### Stated task
Put every line into a JSON list of strings, one string per line, and skip the blank lines.

### Target position records

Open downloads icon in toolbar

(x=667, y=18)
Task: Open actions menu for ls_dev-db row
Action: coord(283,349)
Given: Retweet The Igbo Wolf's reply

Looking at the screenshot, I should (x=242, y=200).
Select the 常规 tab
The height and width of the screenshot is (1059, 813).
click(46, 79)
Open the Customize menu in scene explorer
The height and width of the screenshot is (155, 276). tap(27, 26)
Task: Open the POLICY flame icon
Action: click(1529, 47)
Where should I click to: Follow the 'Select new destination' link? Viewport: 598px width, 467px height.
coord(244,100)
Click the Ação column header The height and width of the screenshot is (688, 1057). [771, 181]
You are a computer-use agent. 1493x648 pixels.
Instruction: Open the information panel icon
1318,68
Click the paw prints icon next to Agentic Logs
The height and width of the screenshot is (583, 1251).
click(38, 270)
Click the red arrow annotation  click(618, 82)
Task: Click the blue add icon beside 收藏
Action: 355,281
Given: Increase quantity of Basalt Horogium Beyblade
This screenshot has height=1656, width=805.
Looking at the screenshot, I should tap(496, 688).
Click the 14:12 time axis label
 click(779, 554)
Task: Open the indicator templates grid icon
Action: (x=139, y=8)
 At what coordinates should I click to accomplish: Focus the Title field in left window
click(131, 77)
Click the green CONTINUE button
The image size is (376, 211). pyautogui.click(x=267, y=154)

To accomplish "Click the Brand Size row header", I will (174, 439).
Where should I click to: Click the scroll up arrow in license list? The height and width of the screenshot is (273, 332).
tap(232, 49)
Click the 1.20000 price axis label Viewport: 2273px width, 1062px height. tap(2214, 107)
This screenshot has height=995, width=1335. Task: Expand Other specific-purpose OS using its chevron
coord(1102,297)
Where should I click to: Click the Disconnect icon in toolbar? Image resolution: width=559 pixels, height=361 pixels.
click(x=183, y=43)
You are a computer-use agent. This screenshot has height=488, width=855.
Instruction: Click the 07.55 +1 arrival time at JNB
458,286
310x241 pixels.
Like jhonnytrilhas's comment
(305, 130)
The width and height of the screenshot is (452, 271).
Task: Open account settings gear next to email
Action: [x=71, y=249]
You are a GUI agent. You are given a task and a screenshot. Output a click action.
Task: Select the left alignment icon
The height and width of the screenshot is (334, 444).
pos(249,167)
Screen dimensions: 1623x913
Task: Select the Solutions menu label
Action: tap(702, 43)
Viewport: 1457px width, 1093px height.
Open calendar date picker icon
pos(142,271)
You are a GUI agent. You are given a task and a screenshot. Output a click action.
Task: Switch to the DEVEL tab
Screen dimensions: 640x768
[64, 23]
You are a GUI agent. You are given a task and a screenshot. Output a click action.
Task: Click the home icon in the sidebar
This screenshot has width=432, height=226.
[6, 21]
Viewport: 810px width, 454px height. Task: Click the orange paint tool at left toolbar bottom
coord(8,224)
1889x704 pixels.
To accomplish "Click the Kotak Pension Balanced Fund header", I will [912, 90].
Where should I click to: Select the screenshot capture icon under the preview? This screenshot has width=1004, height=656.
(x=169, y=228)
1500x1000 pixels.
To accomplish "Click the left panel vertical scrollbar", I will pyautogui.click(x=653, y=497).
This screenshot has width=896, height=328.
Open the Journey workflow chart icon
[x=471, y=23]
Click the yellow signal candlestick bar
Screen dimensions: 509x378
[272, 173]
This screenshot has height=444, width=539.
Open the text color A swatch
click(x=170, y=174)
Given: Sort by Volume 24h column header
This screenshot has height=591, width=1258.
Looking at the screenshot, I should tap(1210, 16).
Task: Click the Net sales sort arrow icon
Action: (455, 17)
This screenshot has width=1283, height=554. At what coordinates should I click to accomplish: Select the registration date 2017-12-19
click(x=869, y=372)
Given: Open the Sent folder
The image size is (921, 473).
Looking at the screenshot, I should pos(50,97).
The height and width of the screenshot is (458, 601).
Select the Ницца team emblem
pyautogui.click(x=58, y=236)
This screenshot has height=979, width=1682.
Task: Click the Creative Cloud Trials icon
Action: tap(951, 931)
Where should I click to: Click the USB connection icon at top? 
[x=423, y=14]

### Full answer
[
  "Open downloads icon in toolbar",
  "(x=667, y=18)",
  "Task: Open actions menu for ls_dev-db row",
  "Action: coord(283,349)",
  "Given: Retweet The Igbo Wolf's reply",
  "Looking at the screenshot, I should (x=242, y=200).",
  "Select the 常规 tab",
  "The height and width of the screenshot is (1059, 813).",
  "click(46, 79)",
  "Open the Customize menu in scene explorer",
  "The height and width of the screenshot is (155, 276). tap(27, 26)",
  "Task: Open the POLICY flame icon",
  "Action: click(1529, 47)",
  "Where should I click to: Follow the 'Select new destination' link? Viewport: 598px width, 467px height.",
  "coord(244,100)",
  "Click the Ação column header The height and width of the screenshot is (688, 1057). [771, 181]",
  "You are a computer-use agent. 1493x648 pixels.",
  "Instruction: Open the information panel icon",
  "1318,68",
  "Click the paw prints icon next to Agentic Logs",
  "The height and width of the screenshot is (583, 1251).",
  "click(38, 270)",
  "Click the red arrow annotation  click(618, 82)",
  "Task: Click the blue add icon beside 收藏",
  "Action: 355,281",
  "Given: Increase quantity of Basalt Horogium Beyblade",
  "This screenshot has height=1656, width=805.",
  "Looking at the screenshot, I should tap(496, 688).",
  "Click the 14:12 time axis label",
  " click(779, 554)",
  "Task: Open the indicator templates grid icon",
  "Action: (x=139, y=8)",
  " At what coordinates should I click to accomplish: Focus the Title field in left window",
  "click(131, 77)",
  "Click the green CONTINUE button",
  "The image size is (376, 211). pyautogui.click(x=267, y=154)",
  "To accomplish \"Click the Brand Size row header\", I will (174, 439).",
  "Where should I click to: Click the scroll up arrow in license list? The height and width of the screenshot is (273, 332).",
  "tap(232, 49)",
  "Click the 1.20000 price axis label Viewport: 2273px width, 1062px height. tap(2214, 107)",
  "This screenshot has height=995, width=1335. Task: Expand Other specific-purpose OS using its chevron",
  "coord(1102,297)",
  "Where should I click to: Click the Disconnect icon in toolbar? Image resolution: width=559 pixels, height=361 pixels.",
  "click(x=183, y=43)",
  "You are a computer-use agent. This screenshot has height=488, width=855.",
  "Instruction: Click the 07.55 +1 arrival time at JNB",
  "458,286",
  "310x241 pixels.",
  "Like jhonnytrilhas's comment",
  "(305, 130)",
  "The width and height of the screenshot is (452, 271).",
  "Task: Open account settings gear next to email",
  "Action: [x=71, y=249]",
  "You are a GUI agent. You are given a task and a screenshot. Output a click action.",
  "Task: Select the left alignment icon",
  "The height and width of the screenshot is (334, 444).",
  "pos(249,167)",
  "Screen dimensions: 1623x913",
  "Task: Select the Solutions menu label",
  "Action: tap(702, 43)",
  "Viewport: 1457px width, 1093px height.",
  "Open calendar date picker icon",
  "pos(142,271)",
  "You are a GUI agent. You are given a task and a screenshot. Output a click action.",
  "Task: Switch to the DEVEL tab",
  "Screen dimensions: 640x768",
  "[64, 23]",
  "You are a GUI agent. You are given a task and a screenshot. Output a click action.",
  "Task: Click the home icon in the sidebar",
  "This screenshot has width=432, height=226.",
  "[6, 21]",
  "Viewport: 810px width, 454px height. Task: Click the orange paint tool at left toolbar bottom",
  "coord(8,224)",
  "1889x704 pixels.",
  "To accomplish \"Click the Kotak Pension Balanced Fund header\", I will [912, 90].",
  "Where should I click to: Select the screenshot capture icon under the preview? This screenshot has width=1004, height=656.",
  "(x=169, y=228)",
  "1500x1000 pixels.",
  "To accomplish \"Click the left panel vertical scrollbar\", I will pyautogui.click(x=653, y=497).",
  "This screenshot has width=896, height=328.",
  "Open the Journey workflow chart icon",
  "[x=471, y=23]",
  "Click the yellow signal candlestick bar",
  "Screen dimensions: 509x378",
  "[272, 173]",
  "This screenshot has height=444, width=539.",
  "Open the text color A swatch",
  "click(x=170, y=174)",
  "Given: Sort by Volume 24h column header",
  "This screenshot has height=591, width=1258.",
  "Looking at the screenshot, I should tap(1210, 16).",
  "Task: Click the Net sales sort arrow icon",
  "Action: (455, 17)",
  "This screenshot has width=1283, height=554. At what coordinates should I click to accomplish: Select the registration date 2017-12-19",
  "click(x=869, y=372)",
  "Given: Open the Sent folder",
  "The image size is (921, 473).",
  "Looking at the screenshot, I should pos(50,97).",
  "The height and width of the screenshot is (458, 601).",
  "Select the Ницца team emblem",
  "pyautogui.click(x=58, y=236)",
  "This screenshot has height=979, width=1682.",
  "Task: Click the Creative Cloud Trials icon",
  "Action: tap(951, 931)",
  "Where should I click to: Click the USB connection icon at top? ",
  "[x=423, y=14]"
]